### Goal of the exercise:
Go through the data below. Pull out every line that has the word "computer".

### Data shown:
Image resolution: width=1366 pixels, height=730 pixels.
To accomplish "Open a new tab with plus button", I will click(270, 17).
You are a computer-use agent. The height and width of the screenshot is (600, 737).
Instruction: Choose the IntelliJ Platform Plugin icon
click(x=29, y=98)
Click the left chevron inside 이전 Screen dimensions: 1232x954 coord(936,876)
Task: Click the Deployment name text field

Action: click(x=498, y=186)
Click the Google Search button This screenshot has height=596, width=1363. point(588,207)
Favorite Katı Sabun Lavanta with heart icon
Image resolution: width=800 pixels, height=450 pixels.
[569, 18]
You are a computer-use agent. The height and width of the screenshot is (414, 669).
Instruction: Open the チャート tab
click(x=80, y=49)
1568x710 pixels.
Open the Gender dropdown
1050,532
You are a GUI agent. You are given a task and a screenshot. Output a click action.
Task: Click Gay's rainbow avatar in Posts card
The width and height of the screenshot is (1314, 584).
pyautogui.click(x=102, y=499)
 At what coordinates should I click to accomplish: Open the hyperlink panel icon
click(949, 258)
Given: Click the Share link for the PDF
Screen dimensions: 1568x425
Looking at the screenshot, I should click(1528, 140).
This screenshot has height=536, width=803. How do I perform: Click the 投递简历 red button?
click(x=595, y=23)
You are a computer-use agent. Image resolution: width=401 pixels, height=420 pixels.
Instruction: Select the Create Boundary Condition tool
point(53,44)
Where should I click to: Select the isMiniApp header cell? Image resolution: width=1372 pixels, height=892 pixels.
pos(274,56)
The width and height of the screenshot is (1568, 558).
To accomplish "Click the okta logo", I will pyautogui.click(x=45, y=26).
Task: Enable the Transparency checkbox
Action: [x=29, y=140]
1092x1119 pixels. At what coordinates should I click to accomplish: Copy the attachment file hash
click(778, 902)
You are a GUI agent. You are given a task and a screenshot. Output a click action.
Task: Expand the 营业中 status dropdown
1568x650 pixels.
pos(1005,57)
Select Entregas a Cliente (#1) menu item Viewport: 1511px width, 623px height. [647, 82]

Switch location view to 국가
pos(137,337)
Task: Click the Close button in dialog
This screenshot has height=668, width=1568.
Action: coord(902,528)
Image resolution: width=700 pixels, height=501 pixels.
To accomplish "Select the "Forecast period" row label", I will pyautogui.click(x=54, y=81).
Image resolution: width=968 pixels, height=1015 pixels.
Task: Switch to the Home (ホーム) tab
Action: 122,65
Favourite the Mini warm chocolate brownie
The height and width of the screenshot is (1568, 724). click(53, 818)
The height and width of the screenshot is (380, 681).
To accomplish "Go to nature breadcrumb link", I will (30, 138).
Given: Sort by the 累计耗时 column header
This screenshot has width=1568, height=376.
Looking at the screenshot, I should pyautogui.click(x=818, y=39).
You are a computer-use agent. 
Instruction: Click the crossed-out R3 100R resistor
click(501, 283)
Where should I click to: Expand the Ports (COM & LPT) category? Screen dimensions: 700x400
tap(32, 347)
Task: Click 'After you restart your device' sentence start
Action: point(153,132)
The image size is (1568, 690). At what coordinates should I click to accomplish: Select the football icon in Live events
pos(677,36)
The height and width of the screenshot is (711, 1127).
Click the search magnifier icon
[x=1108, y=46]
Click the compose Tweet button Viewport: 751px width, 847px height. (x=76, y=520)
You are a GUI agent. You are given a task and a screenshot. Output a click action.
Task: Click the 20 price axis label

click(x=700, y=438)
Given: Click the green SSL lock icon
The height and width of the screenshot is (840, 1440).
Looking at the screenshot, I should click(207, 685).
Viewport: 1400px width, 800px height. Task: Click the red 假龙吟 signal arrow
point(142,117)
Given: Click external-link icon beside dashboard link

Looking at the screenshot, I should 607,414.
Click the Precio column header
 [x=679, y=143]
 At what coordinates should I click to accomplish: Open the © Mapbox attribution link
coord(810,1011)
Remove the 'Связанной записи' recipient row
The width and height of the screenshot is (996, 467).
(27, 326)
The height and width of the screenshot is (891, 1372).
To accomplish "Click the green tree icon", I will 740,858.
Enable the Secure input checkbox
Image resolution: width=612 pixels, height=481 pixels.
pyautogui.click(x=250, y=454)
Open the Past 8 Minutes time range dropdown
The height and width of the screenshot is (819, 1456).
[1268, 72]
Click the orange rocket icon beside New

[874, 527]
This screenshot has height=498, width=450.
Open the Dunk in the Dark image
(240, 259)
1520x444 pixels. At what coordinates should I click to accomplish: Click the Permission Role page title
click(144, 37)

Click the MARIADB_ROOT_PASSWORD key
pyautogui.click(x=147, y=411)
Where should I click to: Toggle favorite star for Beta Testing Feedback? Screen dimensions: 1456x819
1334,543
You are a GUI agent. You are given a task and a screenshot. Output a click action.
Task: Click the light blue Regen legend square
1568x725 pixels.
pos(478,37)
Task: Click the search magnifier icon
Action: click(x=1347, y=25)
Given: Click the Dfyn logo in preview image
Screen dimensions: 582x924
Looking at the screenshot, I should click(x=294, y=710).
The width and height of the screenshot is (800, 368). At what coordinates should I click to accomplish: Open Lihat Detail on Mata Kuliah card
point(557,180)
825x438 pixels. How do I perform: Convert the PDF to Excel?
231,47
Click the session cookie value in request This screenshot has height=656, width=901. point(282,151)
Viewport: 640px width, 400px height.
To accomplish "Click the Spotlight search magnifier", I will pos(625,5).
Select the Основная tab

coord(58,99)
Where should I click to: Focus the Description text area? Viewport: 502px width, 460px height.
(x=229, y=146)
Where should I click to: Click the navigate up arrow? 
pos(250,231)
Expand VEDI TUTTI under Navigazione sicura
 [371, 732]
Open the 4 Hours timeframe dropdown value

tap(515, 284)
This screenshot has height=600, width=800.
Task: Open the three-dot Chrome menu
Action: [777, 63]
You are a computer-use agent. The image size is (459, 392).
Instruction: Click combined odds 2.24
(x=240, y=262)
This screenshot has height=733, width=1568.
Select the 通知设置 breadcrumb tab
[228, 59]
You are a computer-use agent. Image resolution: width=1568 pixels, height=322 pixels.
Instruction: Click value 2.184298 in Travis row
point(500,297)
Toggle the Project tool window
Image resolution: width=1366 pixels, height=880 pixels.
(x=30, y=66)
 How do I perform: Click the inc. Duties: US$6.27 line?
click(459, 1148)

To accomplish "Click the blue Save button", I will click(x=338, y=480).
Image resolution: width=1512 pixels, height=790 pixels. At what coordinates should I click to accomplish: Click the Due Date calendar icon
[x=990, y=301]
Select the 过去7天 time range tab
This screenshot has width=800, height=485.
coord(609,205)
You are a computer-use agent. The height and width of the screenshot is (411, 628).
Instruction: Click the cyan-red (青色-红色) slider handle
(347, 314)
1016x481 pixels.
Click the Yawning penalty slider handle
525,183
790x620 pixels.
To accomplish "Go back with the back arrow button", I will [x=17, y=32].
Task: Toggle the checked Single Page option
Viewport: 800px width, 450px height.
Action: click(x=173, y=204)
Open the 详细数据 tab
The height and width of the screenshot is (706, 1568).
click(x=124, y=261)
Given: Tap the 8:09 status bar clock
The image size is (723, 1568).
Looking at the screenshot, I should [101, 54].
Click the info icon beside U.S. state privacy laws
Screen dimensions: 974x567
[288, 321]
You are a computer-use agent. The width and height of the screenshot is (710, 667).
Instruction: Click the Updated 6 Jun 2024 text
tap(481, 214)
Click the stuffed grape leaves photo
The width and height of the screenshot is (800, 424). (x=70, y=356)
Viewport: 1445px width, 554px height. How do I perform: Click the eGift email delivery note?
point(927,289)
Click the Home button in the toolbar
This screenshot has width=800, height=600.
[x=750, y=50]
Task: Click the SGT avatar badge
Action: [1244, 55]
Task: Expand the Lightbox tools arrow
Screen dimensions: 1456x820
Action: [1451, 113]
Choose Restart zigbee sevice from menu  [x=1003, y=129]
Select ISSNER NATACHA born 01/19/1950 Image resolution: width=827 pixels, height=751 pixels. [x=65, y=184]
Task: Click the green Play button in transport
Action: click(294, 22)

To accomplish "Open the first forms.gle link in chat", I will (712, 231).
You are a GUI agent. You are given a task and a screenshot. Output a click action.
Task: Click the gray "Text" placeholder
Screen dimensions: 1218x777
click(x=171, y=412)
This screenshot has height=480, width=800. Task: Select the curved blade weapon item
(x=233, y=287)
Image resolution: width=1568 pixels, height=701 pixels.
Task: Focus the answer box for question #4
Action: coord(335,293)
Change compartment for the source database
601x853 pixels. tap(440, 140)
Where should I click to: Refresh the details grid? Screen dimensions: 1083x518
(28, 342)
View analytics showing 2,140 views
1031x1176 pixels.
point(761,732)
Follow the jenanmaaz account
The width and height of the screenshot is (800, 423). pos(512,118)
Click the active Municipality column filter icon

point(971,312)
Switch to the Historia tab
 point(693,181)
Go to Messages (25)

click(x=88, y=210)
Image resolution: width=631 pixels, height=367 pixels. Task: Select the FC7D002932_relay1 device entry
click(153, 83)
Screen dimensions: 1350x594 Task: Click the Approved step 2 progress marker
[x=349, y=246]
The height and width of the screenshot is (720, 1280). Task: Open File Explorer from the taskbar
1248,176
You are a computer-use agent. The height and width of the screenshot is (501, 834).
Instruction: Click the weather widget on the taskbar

### Exercise result:
You are a computer-use agent. The height and width of the screenshot is (600, 737).
You are a computer-use agent. The height and width of the screenshot is (414, 669).
You are a computer-use agent. Image resolution: width=401 pixels, height=420 pixels.
You are a computer-use agent. 
You are a computer-use agent. The image size is (459, 392).
You are a computer-use agent. Image resolution: width=1568 pixels, height=322 pixels.
You are a computer-use agent. The height and width of the screenshot is (411, 628).
You are a computer-use agent. The width and height of the screenshot is (710, 667).
You are a computer-use agent. The height and width of the screenshot is (501, 834).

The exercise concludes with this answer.